======== Excerpted records ========

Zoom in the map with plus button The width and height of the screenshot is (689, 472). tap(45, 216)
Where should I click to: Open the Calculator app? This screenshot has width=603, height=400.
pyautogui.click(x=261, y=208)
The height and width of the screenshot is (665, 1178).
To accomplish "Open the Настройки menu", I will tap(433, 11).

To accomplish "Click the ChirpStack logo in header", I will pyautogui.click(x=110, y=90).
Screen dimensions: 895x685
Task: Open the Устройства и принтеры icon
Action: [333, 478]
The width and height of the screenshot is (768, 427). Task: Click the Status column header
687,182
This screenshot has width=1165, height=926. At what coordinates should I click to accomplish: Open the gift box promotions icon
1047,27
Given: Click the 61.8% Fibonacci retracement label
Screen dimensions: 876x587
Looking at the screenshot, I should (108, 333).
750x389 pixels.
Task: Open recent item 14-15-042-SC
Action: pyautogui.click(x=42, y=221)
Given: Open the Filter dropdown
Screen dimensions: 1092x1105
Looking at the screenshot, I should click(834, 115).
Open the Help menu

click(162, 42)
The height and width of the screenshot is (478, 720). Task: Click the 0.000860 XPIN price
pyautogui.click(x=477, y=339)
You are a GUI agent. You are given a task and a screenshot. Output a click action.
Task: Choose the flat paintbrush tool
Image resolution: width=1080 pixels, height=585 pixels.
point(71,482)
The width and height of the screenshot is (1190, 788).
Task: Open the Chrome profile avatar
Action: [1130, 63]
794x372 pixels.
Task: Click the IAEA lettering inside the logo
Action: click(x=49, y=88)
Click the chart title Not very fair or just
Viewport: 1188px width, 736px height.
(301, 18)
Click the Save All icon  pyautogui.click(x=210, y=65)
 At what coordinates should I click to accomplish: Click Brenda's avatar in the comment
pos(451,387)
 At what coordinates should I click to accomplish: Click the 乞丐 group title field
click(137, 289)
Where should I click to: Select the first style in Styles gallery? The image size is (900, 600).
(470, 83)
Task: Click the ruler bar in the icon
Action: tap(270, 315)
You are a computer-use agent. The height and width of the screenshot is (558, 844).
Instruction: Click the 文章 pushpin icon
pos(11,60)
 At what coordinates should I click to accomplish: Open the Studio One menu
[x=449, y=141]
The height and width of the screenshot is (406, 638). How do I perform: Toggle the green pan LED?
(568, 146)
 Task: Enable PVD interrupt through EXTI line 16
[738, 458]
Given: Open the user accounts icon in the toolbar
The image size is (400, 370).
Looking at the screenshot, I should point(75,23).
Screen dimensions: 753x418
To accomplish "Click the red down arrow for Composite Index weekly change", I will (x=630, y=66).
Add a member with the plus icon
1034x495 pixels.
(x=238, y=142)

========

● Exercise aim
Write the data back out verbatim.

● Result of this task
Zoom in the map with plus button The width and height of the screenshot is (689, 472). tap(45, 216)
Where should I click to: Open the Calculator app? This screenshot has width=603, height=400.
pyautogui.click(x=261, y=208)
The height and width of the screenshot is (665, 1178).
To accomplish "Open the Настройки menu", I will tap(433, 11).

To accomplish "Click the ChirpStack logo in header", I will pyautogui.click(x=110, y=90).
Screen dimensions: 895x685
Task: Open the Устройства и принтеры icon
Action: [333, 478]
The width and height of the screenshot is (768, 427). Task: Click the Status column header
687,182
This screenshot has width=1165, height=926. At what coordinates should I click to accomplish: Open the gift box promotions icon
1047,27
Given: Click the 61.8% Fibonacci retracement label
Screen dimensions: 876x587
Looking at the screenshot, I should (108, 333).
750x389 pixels.
Task: Open recent item 14-15-042-SC
Action: pyautogui.click(x=42, y=221)
Given: Open the Filter dropdown
Screen dimensions: 1092x1105
Looking at the screenshot, I should click(834, 115).
Open the Help menu

click(162, 42)
The height and width of the screenshot is (478, 720). Task: Click the 0.000860 XPIN price
pyautogui.click(x=477, y=339)
You are a GUI agent. You are given a task and a screenshot. Output a click action.
Task: Choose the flat paintbrush tool
Image resolution: width=1080 pixels, height=585 pixels.
point(71,482)
The width and height of the screenshot is (1190, 788).
Task: Open the Chrome profile avatar
Action: [1130, 63]
794x372 pixels.
Task: Click the IAEA lettering inside the logo
Action: click(x=49, y=88)
Click the chart title Not very fair or just
Viewport: 1188px width, 736px height.
(301, 18)
Click the Save All icon  pyautogui.click(x=210, y=65)
 At what coordinates should I click to accomplish: Click Brenda's avatar in the comment
pos(451,387)
 At what coordinates should I click to accomplish: Click the 乞丐 group title field
click(137, 289)
Where should I click to: Select the first style in Styles gallery? The image size is (900, 600).
(470, 83)
Task: Click the ruler bar in the icon
Action: tap(270, 315)
You are a computer-use agent. The height and width of the screenshot is (558, 844).
Instruction: Click the 文章 pushpin icon
pos(11,60)
 At what coordinates should I click to accomplish: Open the Studio One menu
[x=449, y=141]
The height and width of the screenshot is (406, 638). How do I perform: Toggle the green pan LED?
(568, 146)
 Task: Enable PVD interrupt through EXTI line 16
[738, 458]
Given: Open the user accounts icon in the toolbar
The image size is (400, 370).
Looking at the screenshot, I should point(75,23).
Screen dimensions: 753x418
To accomplish "Click the red down arrow for Composite Index weekly change", I will (x=630, y=66).
Add a member with the plus icon
1034x495 pixels.
(x=238, y=142)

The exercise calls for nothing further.